Jonathan Hourmozdi, Nicholas Easton, Simon Benigeri, James D. Thomas, Akhil Narang, David Ouyang, Grant Duffy, Ross Upton, Will Hawkes, Ashley Akerman, Ike Okwuosa, Adrienne Kline, Abel N. Kho, Yuan Luo, Sanjiv J. Shah, and Faraz S. Ahmad

View the full publication here

Background

Delays in the diagnosis of transthyretin amyloid cardiomyopathy (ATTR-CM) contribute to the significant morbidity of the condition, especially in the era of disease-modifying therapies. Screening for ATTR-CM with artificial intelligence and other algorithms may improve timely diagnosis, but these algorithms have not been directly compared.

Objectives

The aim of this study was to compare the performance of 4 algorithms for ATTR-CM detection in a heart failure population and assess the risk for harms due to model bias.

Methods

We identified patients in an integrated health system from 2010 to 2022 with ATTR-CM and age- and sex-matched them to controls with heart failure to target 5% prevalence. We compared the performance of a claims-based random forest model (Huda et al model), a regression-based score (Mayo ATTR-CM), and 2 deep learning echo models (EchoNet-LVH and EchoGo Amyloidosis). We evaluated for bias using standard fairness metrics.

Results

The analytical cohort included 176 confirmed cases of ATTR-CM and 3,192 control patients with 79.2% self-identified as White and 9.0% as Black. The Huda et al model performed poorly (AUC: 0.49). Both deep learning echo models had a higher AUC when compared to the Mayo ATTR-CM Score (EchoNet-LVH 0.88; EchoGo Amyloidosis 0.92; Mayo ATTR-CM Score 0.79; DeLong P < 0.001 for both). Bias auditing met fairness criteria for equal opportunity among patients who identified as Black.
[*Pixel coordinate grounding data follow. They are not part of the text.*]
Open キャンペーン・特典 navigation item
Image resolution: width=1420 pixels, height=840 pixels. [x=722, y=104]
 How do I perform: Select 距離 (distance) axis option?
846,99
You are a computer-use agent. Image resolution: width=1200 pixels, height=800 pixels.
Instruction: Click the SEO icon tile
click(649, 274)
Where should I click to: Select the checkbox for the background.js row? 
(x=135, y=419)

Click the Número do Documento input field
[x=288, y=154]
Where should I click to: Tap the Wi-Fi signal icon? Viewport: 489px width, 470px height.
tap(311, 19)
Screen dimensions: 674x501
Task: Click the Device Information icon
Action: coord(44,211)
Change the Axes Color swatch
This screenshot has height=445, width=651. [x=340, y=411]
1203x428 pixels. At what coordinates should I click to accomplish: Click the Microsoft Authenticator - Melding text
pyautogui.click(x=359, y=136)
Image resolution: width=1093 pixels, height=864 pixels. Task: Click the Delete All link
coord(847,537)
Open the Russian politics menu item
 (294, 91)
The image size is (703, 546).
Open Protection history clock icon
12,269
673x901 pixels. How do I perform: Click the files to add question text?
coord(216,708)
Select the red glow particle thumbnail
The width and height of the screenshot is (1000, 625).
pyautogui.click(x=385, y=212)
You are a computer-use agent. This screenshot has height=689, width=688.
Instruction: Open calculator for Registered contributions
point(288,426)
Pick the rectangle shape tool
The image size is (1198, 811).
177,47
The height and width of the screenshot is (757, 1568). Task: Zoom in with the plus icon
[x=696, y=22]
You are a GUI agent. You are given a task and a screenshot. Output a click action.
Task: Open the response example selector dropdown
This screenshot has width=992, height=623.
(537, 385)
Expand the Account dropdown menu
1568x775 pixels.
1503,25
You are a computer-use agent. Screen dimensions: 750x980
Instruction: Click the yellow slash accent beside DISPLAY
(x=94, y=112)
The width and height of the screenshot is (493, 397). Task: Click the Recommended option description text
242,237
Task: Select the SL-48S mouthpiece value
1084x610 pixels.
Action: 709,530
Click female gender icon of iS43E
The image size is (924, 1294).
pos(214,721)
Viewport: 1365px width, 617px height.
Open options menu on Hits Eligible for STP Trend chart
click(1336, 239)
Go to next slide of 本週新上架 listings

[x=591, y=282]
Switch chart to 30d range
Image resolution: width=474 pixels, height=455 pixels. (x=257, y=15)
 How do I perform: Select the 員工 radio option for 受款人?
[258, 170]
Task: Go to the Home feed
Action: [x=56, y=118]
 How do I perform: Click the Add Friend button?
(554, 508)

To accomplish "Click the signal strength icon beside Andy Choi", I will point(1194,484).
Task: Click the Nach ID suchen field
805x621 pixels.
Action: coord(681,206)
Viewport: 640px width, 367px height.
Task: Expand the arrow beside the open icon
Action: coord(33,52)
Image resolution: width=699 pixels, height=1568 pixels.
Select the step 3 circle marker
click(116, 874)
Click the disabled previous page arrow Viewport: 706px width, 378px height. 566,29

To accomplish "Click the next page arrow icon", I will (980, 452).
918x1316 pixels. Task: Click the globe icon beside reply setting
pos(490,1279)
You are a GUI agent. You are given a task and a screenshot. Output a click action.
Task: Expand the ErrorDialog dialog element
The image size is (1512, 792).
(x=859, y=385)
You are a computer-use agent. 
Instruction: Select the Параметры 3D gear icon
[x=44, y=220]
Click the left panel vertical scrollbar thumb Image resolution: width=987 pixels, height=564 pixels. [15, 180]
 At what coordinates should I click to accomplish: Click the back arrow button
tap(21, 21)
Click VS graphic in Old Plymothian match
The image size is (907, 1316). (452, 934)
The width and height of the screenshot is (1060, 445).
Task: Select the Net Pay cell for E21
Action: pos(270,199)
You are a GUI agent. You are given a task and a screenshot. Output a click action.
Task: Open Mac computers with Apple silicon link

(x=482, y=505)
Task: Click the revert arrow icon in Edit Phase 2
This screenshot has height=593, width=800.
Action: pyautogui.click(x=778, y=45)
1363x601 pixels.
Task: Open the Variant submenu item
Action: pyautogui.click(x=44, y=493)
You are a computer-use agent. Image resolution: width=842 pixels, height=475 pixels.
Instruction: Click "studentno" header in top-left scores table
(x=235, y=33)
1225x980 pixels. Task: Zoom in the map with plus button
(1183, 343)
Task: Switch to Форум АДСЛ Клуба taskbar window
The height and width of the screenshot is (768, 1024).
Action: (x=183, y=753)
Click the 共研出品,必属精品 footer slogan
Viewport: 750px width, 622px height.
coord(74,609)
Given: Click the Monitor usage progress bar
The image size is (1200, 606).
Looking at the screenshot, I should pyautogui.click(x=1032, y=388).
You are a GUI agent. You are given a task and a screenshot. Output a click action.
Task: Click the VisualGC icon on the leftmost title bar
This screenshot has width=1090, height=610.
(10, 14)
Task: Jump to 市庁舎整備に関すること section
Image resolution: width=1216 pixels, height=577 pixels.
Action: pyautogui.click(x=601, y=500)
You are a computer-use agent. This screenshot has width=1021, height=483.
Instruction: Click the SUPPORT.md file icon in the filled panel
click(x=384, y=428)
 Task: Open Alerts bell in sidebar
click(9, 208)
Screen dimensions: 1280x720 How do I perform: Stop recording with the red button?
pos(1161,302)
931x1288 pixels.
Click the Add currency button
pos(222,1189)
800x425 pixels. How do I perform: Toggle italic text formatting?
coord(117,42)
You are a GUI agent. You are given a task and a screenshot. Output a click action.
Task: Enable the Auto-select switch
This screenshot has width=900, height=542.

This table compares the performance metrics of four models (Huda et al, Mayo ATTR-CM Score, EchoNet-LVH, and EchoGo Amyloidosis) for detecting amyloidosis in a dataset of 176 cases and 3,192 controls. Metrics include F1 score, accuracy (Acc), sensitivity (Sens), specificity (Spec), positive predictive value (PPV), negative predictive value (NPV), false negative rate (FNR), average precision (AP), and area under the ROC curve (AUC), with 95% confidence intervals shown in parentheses. EchoGo® Amyloidosis demonstrated the highest sensitivity and accuracy (AUC 0.92).

Conclusions

Deep learning, echo-based models to detect ATTR-CM demonstrated best overall discrimination when compared to 2 other models in external validation with low risk of harms due to racial bias.